Sunday, March 1, 2015

I'm a sprinter

January 26, 2015
 
Howdy fambam! OH MY HEART THOSE PETER PAN PICTURES ARE THE CUTEST THINGS OF MY LIFE. I'm obsessed. Oh and the weather here:God loves me. It's been like 60! Best January of my entire existence. I feel like these weeks keep going by faster..and faster...and I'm just trying to take it day by day or even hour by hour at this point to enjoy every second. I'M STAYING IN COLD SPRINGS!!!! AND AT THE TRAIL CENTER. Heavenly Father spoils me, as Sister Whipple would say haha. I am just so grateful. I mean...dying in YSA might not be the best...they already have my last supper basically ward party planned...and some have told me of people they want me to "hang out" with up at BYU...and a few try to sneak in by calling me by my first name....they are all crazy. But I just laugh and pretend that I'm living in NE the rest of my days. I love this ward SO much. I'm sure I'll have a mental breakdown when reality hits...but until then I'm JUST SO HAPPY AND LOVING LIFE AND BEING A MISSIONARY.
 
 
I saw Sister Dumont on her last night. God loves us. the end.

 
I have a new companion...again....haha. Her name is Sister Hodges and she's from Nampa, ID. We are Sister Training Leaders together. I'm so pumped to do it again! She is so cute! I've had a new companion every single transfer for the last 7 1/2 months now....either that means I will never get married b/c I can't even hold on to a companion for 6 weeks...or Heavenly Father has something else in store. Actually I'm really grateful b/c I've been companions with like a 3rd of the Trail Center  hahaha and President's goal for me is to help unify the TC and being with so many different companions has really helped strengthen my relationships with them. and I'll be honest, not being a STL last transfer was super sad and hard for me b/c I felt like I wasn't good enough and things...but I totally see the miracles and blessings from it. This past transfer I was able to just really bond with the sisters and they trusted me more and confided in me b/c I wasn't a leader. (the second you have leadership you're the last to hear about anything) I really needed that to better help the sisters THIS transfer. Heavenly Father is so aware of every single thing in our lives and I know that He is always striving to benefit our lives.

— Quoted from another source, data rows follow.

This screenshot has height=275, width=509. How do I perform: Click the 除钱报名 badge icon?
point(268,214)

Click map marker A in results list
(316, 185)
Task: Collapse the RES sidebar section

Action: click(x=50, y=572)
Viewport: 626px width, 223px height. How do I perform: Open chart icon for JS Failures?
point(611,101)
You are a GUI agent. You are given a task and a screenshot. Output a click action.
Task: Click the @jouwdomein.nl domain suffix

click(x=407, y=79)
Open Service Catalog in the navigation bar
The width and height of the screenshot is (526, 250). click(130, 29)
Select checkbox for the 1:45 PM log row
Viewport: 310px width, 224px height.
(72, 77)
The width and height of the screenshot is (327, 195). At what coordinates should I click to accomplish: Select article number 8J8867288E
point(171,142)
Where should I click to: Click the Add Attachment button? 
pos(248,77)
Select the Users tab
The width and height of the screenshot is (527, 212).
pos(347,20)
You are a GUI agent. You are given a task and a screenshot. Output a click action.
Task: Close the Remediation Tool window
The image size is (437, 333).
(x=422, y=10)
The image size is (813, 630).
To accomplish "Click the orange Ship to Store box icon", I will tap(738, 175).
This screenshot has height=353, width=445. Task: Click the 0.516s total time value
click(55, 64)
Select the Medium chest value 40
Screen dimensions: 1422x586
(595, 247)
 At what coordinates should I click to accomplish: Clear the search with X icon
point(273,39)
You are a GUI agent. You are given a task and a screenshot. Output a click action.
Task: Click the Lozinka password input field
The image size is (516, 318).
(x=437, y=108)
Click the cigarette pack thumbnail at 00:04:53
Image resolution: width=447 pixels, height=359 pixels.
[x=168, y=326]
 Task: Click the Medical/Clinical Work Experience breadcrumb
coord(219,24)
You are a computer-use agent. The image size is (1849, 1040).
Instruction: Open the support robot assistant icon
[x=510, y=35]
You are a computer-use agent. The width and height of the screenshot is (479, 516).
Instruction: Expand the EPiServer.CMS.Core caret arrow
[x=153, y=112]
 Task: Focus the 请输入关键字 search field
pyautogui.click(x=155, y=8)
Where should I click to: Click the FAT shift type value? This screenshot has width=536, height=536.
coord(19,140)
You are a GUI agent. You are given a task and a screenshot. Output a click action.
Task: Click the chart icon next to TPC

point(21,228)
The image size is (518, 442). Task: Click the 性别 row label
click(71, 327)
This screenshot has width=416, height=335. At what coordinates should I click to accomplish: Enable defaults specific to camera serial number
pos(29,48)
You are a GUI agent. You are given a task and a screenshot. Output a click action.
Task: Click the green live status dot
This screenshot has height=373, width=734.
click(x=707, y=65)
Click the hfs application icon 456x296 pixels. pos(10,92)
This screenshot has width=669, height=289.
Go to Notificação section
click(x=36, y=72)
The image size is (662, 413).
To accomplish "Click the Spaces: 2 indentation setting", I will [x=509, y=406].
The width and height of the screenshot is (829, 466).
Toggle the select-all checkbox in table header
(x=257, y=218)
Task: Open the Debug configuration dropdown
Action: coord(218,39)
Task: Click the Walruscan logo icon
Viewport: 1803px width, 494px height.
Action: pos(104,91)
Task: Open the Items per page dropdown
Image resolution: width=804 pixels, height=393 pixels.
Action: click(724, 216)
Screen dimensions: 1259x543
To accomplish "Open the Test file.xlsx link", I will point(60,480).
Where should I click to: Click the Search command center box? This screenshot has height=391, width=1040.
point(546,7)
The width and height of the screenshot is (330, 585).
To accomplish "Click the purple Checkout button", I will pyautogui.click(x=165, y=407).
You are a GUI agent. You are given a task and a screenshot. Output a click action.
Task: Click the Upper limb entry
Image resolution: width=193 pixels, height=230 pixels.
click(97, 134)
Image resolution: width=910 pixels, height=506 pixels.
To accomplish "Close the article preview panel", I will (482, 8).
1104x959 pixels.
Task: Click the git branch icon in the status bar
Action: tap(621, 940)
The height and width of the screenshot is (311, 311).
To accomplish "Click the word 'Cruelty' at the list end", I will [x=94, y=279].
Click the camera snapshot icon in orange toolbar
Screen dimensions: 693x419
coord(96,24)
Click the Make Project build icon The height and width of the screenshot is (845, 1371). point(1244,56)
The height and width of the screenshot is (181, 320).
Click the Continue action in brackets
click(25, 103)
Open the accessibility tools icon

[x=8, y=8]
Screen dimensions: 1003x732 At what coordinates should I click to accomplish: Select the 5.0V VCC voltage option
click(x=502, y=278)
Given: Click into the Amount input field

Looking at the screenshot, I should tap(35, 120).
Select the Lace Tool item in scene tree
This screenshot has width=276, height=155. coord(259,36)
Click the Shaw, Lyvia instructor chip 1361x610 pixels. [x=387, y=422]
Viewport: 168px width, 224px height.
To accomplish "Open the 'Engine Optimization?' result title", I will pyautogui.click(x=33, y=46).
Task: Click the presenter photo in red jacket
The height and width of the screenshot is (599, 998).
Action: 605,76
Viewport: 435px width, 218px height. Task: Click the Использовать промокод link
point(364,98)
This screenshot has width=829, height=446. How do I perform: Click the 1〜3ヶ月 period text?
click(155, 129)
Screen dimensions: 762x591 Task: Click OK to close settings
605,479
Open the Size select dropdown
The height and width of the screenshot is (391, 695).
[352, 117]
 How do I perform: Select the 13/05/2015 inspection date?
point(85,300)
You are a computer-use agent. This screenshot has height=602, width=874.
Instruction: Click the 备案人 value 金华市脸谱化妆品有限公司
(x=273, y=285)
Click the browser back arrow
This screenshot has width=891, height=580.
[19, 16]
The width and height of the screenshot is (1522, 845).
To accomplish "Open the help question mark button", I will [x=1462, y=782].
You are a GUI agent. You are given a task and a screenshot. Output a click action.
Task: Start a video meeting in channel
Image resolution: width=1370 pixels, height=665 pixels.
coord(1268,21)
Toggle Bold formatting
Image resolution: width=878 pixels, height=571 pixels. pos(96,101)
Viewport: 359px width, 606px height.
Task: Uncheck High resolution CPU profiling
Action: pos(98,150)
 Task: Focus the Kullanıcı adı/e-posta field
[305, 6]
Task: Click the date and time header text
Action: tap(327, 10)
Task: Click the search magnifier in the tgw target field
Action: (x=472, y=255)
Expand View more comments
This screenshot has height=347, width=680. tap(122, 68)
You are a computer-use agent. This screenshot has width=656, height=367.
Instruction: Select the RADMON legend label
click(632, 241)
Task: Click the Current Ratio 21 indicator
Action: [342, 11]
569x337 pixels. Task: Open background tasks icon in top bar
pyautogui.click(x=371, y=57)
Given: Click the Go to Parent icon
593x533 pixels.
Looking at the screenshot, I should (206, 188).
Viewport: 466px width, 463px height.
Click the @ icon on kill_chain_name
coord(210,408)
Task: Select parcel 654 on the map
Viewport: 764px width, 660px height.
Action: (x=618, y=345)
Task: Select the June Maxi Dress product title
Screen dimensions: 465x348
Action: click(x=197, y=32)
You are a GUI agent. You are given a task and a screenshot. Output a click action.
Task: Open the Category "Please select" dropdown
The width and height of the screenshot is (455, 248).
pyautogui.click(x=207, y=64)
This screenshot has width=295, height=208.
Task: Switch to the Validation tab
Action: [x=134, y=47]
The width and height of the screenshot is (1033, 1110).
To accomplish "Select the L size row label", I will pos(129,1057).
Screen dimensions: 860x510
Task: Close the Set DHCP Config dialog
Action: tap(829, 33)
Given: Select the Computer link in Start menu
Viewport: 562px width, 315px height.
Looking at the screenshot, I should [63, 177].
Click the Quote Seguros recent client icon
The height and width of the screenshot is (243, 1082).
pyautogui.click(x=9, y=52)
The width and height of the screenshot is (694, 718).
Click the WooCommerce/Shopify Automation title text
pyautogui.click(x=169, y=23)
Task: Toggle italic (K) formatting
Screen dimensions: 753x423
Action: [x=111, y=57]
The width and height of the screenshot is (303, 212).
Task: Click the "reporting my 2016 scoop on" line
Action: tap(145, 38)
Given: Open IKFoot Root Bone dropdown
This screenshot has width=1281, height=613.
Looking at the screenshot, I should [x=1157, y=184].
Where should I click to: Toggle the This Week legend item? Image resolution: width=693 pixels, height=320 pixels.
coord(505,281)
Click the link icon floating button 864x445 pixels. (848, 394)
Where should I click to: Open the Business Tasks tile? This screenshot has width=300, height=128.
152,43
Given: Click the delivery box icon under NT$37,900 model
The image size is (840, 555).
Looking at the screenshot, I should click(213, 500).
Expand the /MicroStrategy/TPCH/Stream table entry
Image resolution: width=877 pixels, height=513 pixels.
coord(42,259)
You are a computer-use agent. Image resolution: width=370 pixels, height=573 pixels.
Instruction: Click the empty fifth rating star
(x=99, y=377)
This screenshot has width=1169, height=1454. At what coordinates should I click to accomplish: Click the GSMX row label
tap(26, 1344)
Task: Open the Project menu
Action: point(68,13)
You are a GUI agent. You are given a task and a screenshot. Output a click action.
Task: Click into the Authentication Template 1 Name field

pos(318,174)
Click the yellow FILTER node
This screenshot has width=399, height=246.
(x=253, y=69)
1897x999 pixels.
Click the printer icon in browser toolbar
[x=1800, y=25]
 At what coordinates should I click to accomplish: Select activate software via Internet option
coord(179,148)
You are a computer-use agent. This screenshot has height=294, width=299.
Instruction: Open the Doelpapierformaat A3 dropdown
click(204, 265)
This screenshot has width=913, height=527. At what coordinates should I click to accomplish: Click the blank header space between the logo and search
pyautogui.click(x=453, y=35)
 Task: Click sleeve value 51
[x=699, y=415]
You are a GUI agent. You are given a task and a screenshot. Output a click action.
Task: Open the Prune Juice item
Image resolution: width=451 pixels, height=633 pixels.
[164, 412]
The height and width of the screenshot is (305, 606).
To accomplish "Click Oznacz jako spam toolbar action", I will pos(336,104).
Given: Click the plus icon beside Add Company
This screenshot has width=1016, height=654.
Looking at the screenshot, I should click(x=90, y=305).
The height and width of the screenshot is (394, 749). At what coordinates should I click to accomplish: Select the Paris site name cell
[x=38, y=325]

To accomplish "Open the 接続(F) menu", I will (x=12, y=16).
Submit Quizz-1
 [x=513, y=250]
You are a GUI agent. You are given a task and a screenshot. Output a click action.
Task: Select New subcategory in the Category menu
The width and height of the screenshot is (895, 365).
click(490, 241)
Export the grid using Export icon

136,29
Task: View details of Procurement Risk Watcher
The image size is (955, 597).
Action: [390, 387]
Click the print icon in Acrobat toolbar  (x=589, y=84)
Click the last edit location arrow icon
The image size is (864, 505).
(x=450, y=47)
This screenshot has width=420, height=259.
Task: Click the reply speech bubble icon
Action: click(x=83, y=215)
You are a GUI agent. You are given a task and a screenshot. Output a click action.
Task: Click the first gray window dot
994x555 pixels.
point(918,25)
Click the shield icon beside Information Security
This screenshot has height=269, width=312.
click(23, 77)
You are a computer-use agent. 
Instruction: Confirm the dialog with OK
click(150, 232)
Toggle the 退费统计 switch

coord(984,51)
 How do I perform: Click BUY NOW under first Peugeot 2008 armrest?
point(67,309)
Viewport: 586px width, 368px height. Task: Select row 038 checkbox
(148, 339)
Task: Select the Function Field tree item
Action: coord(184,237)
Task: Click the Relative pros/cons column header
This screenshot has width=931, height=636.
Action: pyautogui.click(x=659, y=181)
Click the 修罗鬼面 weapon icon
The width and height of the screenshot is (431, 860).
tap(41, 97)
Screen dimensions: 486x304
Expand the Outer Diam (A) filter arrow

I also moved into my 4TH elder apartment. God is making up for the fact of not having to deal with brothers my whole life....I love my case girls more than ever now haha.

Maggie dropped us :( Which is super sad b/c she believes it all and wants it in her life and wants her future family to have this happiness...but she told her parents and they freaked out! And since they're still paying for her life, she really needs them and their support and love she said she couldn't hurt their feelings. noooooo. But she asked us to pray for her that she would be able to find this again in her future life and be able to figure all this out one day. I have great faith that Maggie will join the church someday. It's not now--but hey, a super seed has been planted :) and that's all we can do IS INVITE.

I have a HUGE testimony in BEING STILL. Truly allowing yourself to listen to the spirit is so crucial to growing. The Trail Center has taught me that one. I was running to the theater from the prayer closet before my video was up and I just took a deep and I heard a line in the film that I've heard 1,000 times but finally truly listened to it. "We put our trust in God, and He helped us through." That just stood out to me soooo much and I felt at peace. Then I walk into the room and the lady is crying, saying how that last line is what really got her. MIRACLES. They still exist.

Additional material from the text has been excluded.